1755 Lisbon Earthquake: The First Modern Natural Disaster?

Imagine you’re in Lisbon, Portugal, on Saturday November 1, 1755. It’s early morning on All Saint’s Day, a feast day that celebrates all the saints of the Catholic Church. The day should have been one of solemn commemoration with church services and visits to cemeteries to offer flowers; a blend of older traditions with standard Christian practices. The people should have been prepared for a holy day – but the events to come were far from sacred.

At around 9:40 in the morning, everything began to shake as three sets of tremors struck the city over a period of 3-6 minutes. People on the streets fled in various directions as panic set in. Some fled to the docks, while others took shelter in their homes. However, as it was a feast day, many people were already packed into the churches to attend mass. These old medieval buildings were not designed to withstand the shock, and so many collapsed, killing or seriously injuring the congregations.

At the same time, fires broke out across the city as flames used for cooking and in lanterns or candles (especially in the churches) fell over or ignited fallen debris. As the flames rose, they were quickly spread to other buildings by the wind.

According to an eye-witness account by Reverend Charles Davy, who was in the city at the time, the quake shrouded the city in a dust cloud that darkened the sky while the air was filled with the voices of people screaming “Misericordia meu Dios!” (Mercy, my God!).

By the time the quakes ended, the city was already in chaos and many lives had been lost. But worse was to come.

Around 40-45 minutes after the earthquake ended, those who huddled at the docks for safety would have witnessed something unsettling.
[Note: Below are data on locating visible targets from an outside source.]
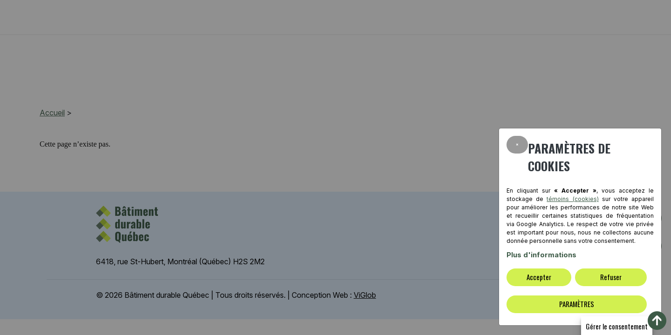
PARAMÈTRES (576, 304)
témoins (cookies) (572, 198)
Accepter (539, 277)
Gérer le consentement (617, 326)
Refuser (611, 277)
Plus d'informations (541, 254)
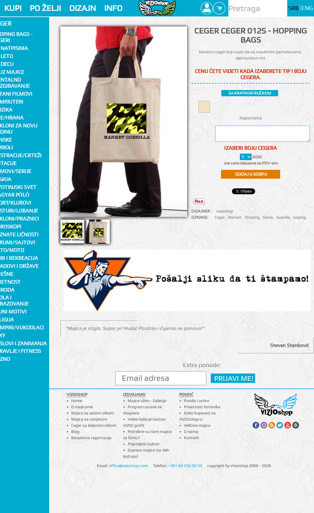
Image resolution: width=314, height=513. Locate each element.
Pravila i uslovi (196, 400)
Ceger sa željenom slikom (93, 425)
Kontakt (191, 437)
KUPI (12, 8)
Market (234, 217)
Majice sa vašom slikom (92, 413)
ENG (307, 8)
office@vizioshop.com (128, 465)
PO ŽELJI (45, 8)
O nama (191, 431)
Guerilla (283, 217)
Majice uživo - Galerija (147, 400)
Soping (299, 217)
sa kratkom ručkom (249, 93)
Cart (219, 8)
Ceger (220, 217)
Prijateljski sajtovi (143, 443)
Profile (207, 8)
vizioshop (224, 211)
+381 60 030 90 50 (185, 465)
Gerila (268, 217)
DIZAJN (82, 8)
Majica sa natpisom (89, 419)
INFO (113, 8)
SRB (293, 8)
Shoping (252, 217)
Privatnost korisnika (202, 406)
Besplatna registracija (91, 437)
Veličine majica (197, 425)
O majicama (82, 406)
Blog (75, 431)
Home (76, 400)
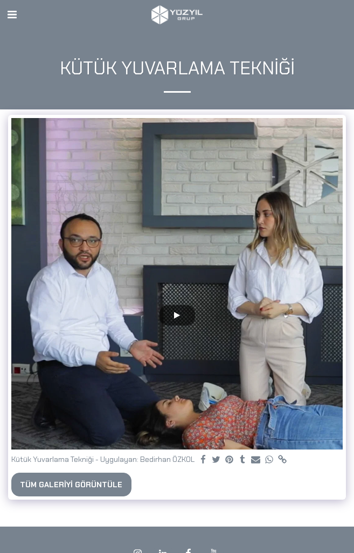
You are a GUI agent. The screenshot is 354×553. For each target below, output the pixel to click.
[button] (12, 14)
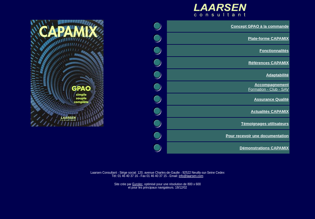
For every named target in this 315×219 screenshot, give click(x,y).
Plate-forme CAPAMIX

The tide was receding – and people, so Davy claims, started shouting “The sea is coming in, we shall be all lost”.

A 20-foot (6-meter) tsunami then engulfed the shore as it rushed up the Tagua River, which claimed hundreds of lives.
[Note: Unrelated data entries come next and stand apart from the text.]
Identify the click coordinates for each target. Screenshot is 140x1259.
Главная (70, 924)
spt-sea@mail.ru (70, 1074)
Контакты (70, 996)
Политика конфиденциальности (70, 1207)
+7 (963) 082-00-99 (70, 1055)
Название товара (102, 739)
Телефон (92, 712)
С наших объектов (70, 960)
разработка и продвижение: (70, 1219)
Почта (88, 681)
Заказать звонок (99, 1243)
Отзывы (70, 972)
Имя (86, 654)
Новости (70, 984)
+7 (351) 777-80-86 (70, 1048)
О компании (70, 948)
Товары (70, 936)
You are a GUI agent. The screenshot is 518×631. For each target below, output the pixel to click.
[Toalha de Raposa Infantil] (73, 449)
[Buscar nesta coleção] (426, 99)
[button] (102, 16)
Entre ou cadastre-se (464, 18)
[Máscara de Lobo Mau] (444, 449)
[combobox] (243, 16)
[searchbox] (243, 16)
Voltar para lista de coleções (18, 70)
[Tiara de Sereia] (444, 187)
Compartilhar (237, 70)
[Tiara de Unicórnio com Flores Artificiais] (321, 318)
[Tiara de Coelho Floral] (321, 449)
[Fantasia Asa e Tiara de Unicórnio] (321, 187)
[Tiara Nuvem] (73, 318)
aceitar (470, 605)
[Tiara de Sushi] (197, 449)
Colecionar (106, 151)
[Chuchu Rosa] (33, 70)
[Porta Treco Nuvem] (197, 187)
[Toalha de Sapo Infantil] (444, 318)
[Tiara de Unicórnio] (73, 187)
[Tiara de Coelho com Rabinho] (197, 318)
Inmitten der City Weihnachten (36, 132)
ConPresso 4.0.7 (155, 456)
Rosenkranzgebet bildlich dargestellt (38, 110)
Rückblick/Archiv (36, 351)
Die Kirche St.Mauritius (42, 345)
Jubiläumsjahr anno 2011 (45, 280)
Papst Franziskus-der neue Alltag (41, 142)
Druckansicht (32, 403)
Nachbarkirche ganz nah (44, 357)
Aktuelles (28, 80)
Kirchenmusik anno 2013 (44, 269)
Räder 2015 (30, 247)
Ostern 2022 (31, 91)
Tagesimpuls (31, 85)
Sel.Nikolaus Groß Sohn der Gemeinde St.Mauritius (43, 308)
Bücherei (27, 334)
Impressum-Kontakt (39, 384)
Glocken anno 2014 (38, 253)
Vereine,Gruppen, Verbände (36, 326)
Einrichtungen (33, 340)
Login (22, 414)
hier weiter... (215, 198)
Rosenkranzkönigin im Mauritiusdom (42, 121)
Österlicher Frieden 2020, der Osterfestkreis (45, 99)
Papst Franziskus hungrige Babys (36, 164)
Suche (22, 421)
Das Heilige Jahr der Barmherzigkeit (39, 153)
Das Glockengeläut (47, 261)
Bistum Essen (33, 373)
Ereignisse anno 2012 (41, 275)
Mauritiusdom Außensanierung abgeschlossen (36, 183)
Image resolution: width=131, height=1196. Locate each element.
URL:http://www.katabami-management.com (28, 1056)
The impact of what is now referred to as the Great Lisbon earthquake was devastating. As many as 50,000 (though some estimate much lower figures) people may have been killed by the event and the ensuing tsunami. Thousands of people fled the city in the aftermath, especially as so many buildings and homes had been leveled. Even the royal palace was destroyed, along with vast quantities of historical and cultural materials in the form of art, literature, and architecture.

According to modern research, the earthquake occurred somewhere out at sea along a fault on the tectonic plate boundaries of the mid-Atlantic, though the exact location is still debated. The tsunami that ravaged Lisbon also traveled westward across the Atlantic where, 10 hours later, a 13-foot (4-meter) wave struck the island of Martinique in the Caribbean Sea.

The worst of the three quakes is estimated to have had a magnitude of 8.5 to 9.0, but of course, this is only a rough idea given that modern seismology did not exist at the time.

Although Lisbon’s story is well known, it was not the only place to suffer as a consequence of the earthquake. Other areas of the southern part of the Iberian Peninsula were also hit by the quake, as were parts of North Africa, such as Morocco and Algeria. In fact, the devastation may have killed another 10,000 people in Morocco.

According to some researchers, the Great Lisbon Earthquake is now regarded as the first modern natural disaster, whereby contemporaries recognized its causes as lying in the natural world rather than the supernatural. It remains one of the worst natural disasters to hit Europe in the last 500 years.